CHALLENGING CONSPIRACY WITH CONTEMPORARY DANCE
Award-winning choreographer Rosie Kay returned to the West Midlands with a second tour of her challenging and arresting performance MK Ultra. Birmingham-based Rosie, who most notably choreographed the Commonwealth Games handover ceremony from Australia to Birmingham, is tackling the divisive subject of today’s politics and the trend of younger generations preferring exciting conspiracy theories.
With a name like MK Ultra, it’s impossible to not think of the CIA mind control program in the 1950s. Performing at Midlands’ venues, Birmingham Hippodrome and Walsall Forest Arts Centre, the production has received outstanding reviews from The Observer and The Financial Times both rating it four stars. To get an insight into this thought-provoking performance, we spoke to Rosie Kay.
What made you think of the plot?
MK ULTRA was the third piece in a trilogy that explores how power is asserted over the body, with the first performance in the series being the widely-toured 5 Soldiers on how the body remains the frontline in war. In the second piece I looked at religion, and in MK ULTRA I used politics as my starting point. When I started researching, I wasn’t expecting to find myself in conspiracy theory but as I started talking with young people, I realised it wasn’t such a big step to make. Almost every conversation I had about control and authority led to speculations about a shadowy elite that pulled the strings behind the scenes. And when the magic words ‘Illuminati’ eventually cropped up, there was excitement and energy as they shared examples of symbols they’d spotted in music videos and which public figures were apparently under the influence.
It was the second tour of MK ULTRA, and I spent a lot of time in the studio with the dancers strengthening the plot. Now there’s a clearer narrative telling the rise and fall of the chosen pop queen who has been through the mind control programme and felt the full force of psychological experimentation. We have a new dancer for this part, Carina Howard (a graduate of Rambert School) and she’s an incredibly powerful performer!
What would did you want people to leave thinking?
For the re-working of MK ULTRA, I took a closer look at the competitiveness taking place between the women and how that fed into the eventual burnout and downfall of the MK ULTRA queen. I wanted people to feel more for what this ‘star’ experiences throughout the performance. She was subject to a lot of external forces but also the internal pressure we place on ourselves and desire to please others played into her manipulation.
There was also the conspiracy theory theme that was core to the show – MK ULTRA is purposefully hypnotic, intense and fast-paced. It’s constantly moving between fiction and reality to question whether it’s possible to tell the difference anymore. In some ways, it critiqued the age of misinformation as well as how powerlessness and this void of truth has created a hotbed for conspiracy theories.
The plot dealt with the younger generation preferring music and culture over the government, was that an instance of reality inspiring art?

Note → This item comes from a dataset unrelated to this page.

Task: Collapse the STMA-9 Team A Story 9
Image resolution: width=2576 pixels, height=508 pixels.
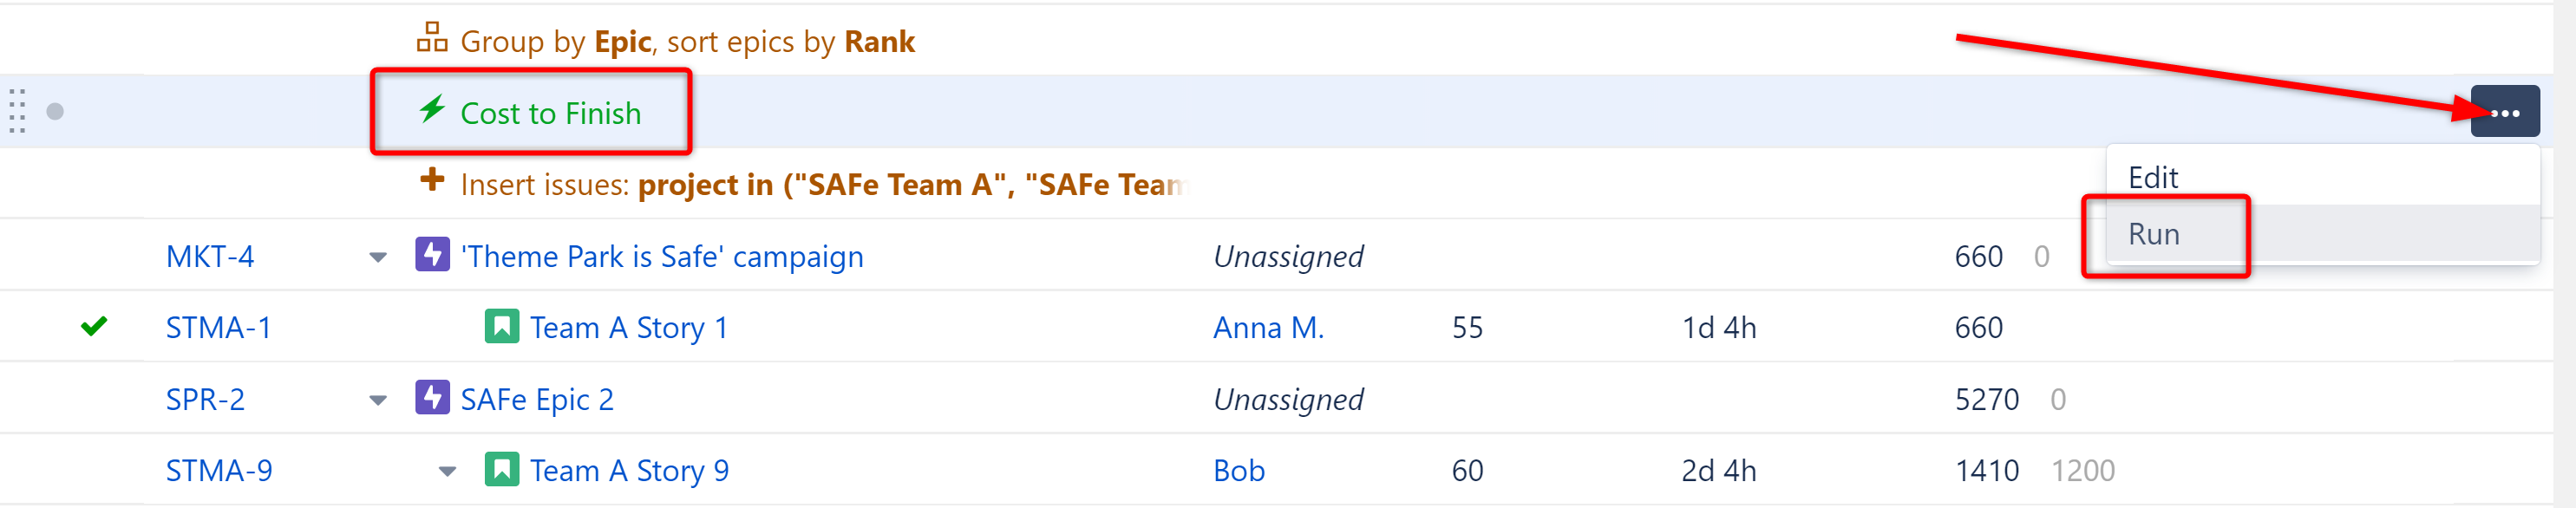Action: 447,471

I think dance needs to speak to people’s experiences. It needs to be socially relevant, connect with the audience and tap into emotion, so whenever I’m researching and developing a performance, I’m talking to people, asking what they think, observing how they act and behave in different situations. For MK ULTRA, it clearly became apparent that conspiracy theory was a constant presence in young people’s lives. It was something they chatted about amongst friends, speculating on versions of events, who was under the control of the Illuminati and who wasn’t. All of this considered, the fact that young people knew it was difficult to tell the difference between fact and fiction in politics and the mainstream media – long before Fake News hit the headlines – no one was taking a serious look at it. That’s what spurred me on to create MK ULTRA.
What’s next?
We’ve just become Associate Company at Birmingham Hippodrome so we’ll be returning next year, this time to the main stage, with an expanded version of our award-winning 5 Soldiers. It’s fantastic to see this work step up a gear and in May, we will be premiering 10 Soldiers with new themes to explore including diversity, LGBTQI+ and BAME identities within the military. Tickets are available, so get in there early!